In a new document, the U.S. SEC explained why it could pursue Tron Founder Justin Sun.

An adjusted lawsuit filed against Sun by the SEC asserted that his numerous trips to the US triggered legal proceedings. According to the SEC’s revised filing, Sun stayed in the US for over 380 days between 2017 and 2019. Additionally, the commission suspects Sun engaged in manipulative wash trading activities within the TRX secondary market.

Sun’s business trips included major cities such as New York, Boston, and San Francisco. According to the SEC, entrepreneurs with controlled companies purposefully took actions in the United States directed against them.

In the year 2019, while Sun was on his business travels to the USA, he visited several cities such as New York City, Boston, Massachusetts, and San Francisco. Rainberry secured an apartment that Sun utilized during some of his American business trips.

SEC statement

The initial TRX token wash trading lawsuit mentioned an unidentified platform. However, the Securities and Exchange Commission (SEC) has now explicitly stated that it refers to the Bittrex cryptocurrency exchange.
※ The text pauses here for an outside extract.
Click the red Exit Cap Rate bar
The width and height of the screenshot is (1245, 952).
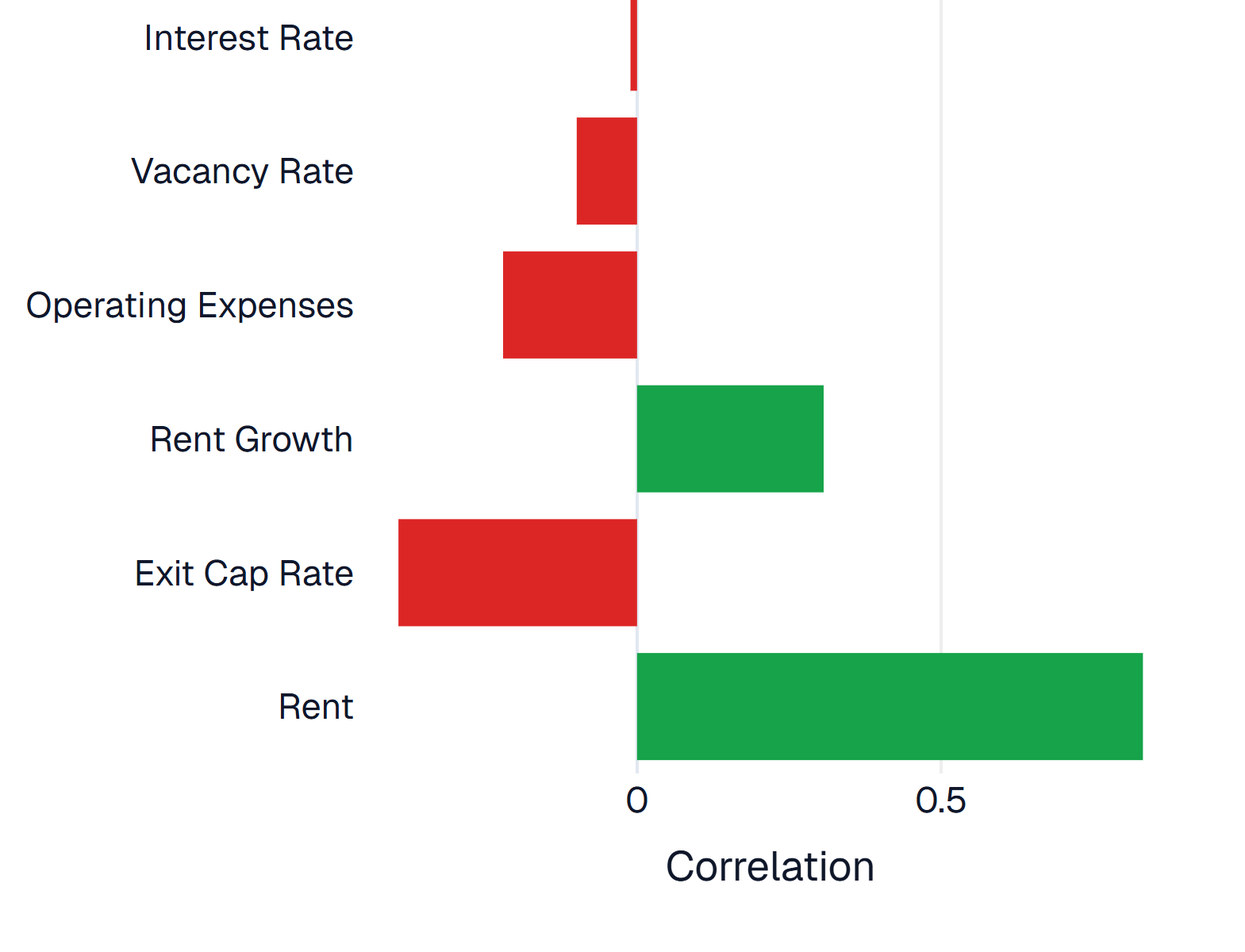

Based on the SEC’s report, Sun took a direct role in the process of listing TRX on the platform in 2018. He not only communicated with the team regarding this matter, but also personally signed numerous documents concerning the company’s characteristics.

The department argued that Bittrex being located in the US granted them jurisdiction over the defendants. In August 2023, Bittrex and its leader settled with the SEC, agreeing to pay a $24 million fine. Prior to this settlement, Bittrex had unsuccessfully contested the SEC’s ability to regulate cryptocurrencies.

In March 2023, Sun and three related businesses were charged by the regulatory body for selling unregistered securities as Tron and BitTorrent tokens.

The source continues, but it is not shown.